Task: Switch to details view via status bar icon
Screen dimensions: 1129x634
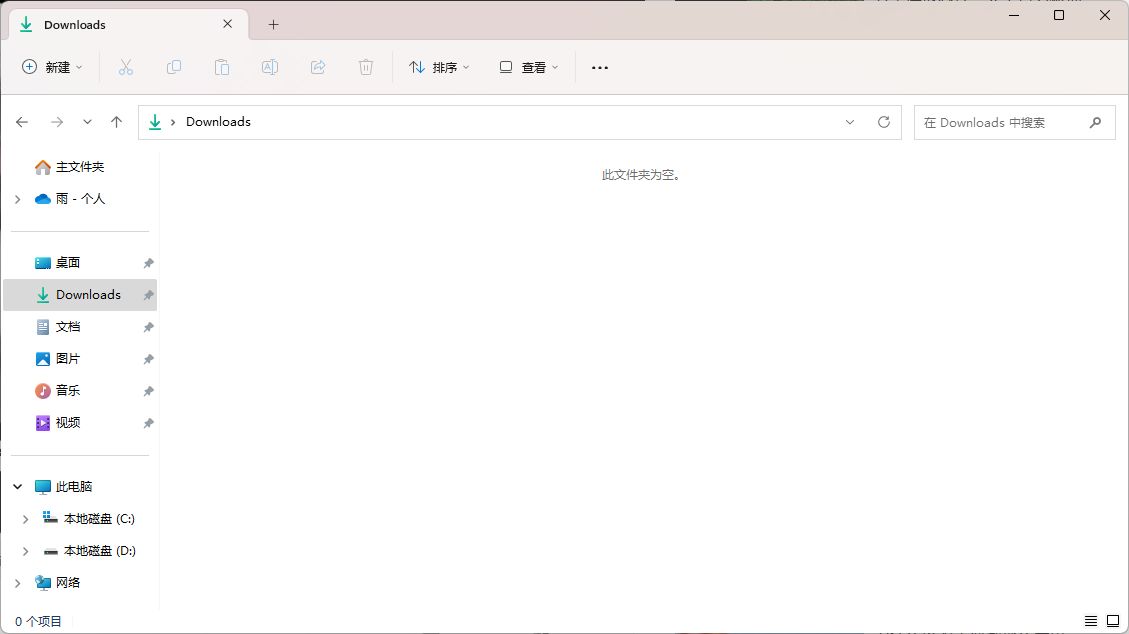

*-*-*

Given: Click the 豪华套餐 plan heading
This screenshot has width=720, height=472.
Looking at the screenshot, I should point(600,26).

*-*-*

> Problem description:
Your answer must consist solely of the lines above between the line holding "Task: Switch to" and the line holding "Screen dimensions: 1129x634", inclusive, copied exactly.

> Task response:
Task: Switch to details view via status bar icon
Screen dimensions: 1129x634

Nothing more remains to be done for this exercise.